Meryl Streep is the most celebrated actress of our time. She's a chameleon who disappears fully into each character she plays. She never tackles the same role twice. Instead, she leverages her rarified platform to channel a range of tough, complicated women--Margaret Thatcher, Karen Silkwood, the Anna Wintour avatar Miranda Priestly--rather than limit herself to marginal roles for which other actresses must settle: Supportive Wife. Supportive Mother. Supportive Yet Utterly Disposable Love Interest to the Leading Man. Streep will have none of that.
The once-awkward, frizzy-haired suburban teen blossomed into a rising ingénue who quickly made a name on stage at Vassar College and the Yale School of Drama, where she pursued prestigious theater degrees. She came of age during the women's movement of the Sixties and Seventies, and has worn her activism on her sleeve even when it was unfashionable. When she reached 40, the age when many leading ladies in Hollywood fully transition to those "supportive" roles, Streep plunged forward, taking her pick of parts that interested her and winning a pile of awards along the way. She's broken records with 21 Oscar nominations, winning Best Actress twice for Sophie's Choice and The Iron Lady and Best Supporting Actress for Kramer vs. Kramer. Meanwhile, she remained an unlikely box-office draw, her clout even managing to grow with age: The Devil Wears Prada, starring Streep as a brilliant and sadistic magazine editrix, scored $125 million worldwide. Her next film, Mary Poppins Returns, with Emily Blunt and Lin Manuel Miranda, is poised for bigger success.
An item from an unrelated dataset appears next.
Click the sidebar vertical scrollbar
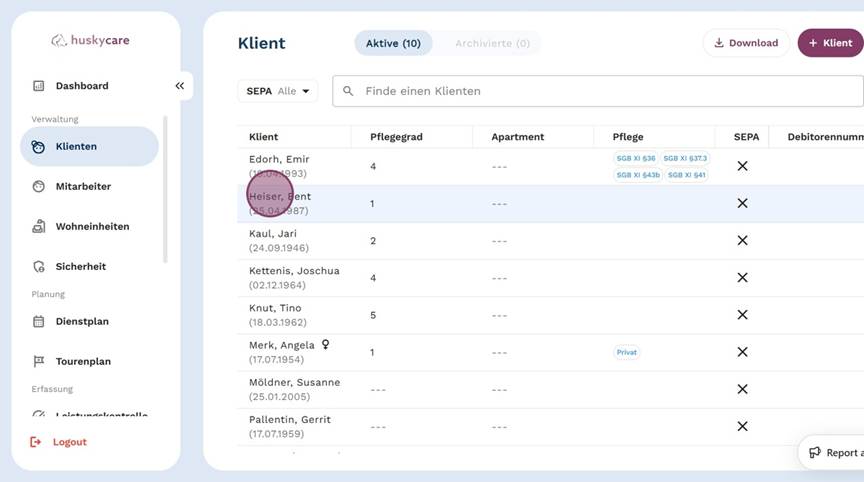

Queen Meryl will pay tribute to the fearless icon, documenting all of her accents, Oscars, highs, lows, friendships, and feuds. It will also explore her "off-brand" forays into action-adventure (The River Wild) and musicals (Mamma Mia!), and how she managed to do a lot with a little, and sneak her feminism into each character. In the spirit of Notorious RBG and The Tao of Bill Murray, two bestsellers as nontraditional as Ruth Bader Ginsburg and Bill Murray, Queen Merylwill transmit joy in homage to its allegedly serious subject.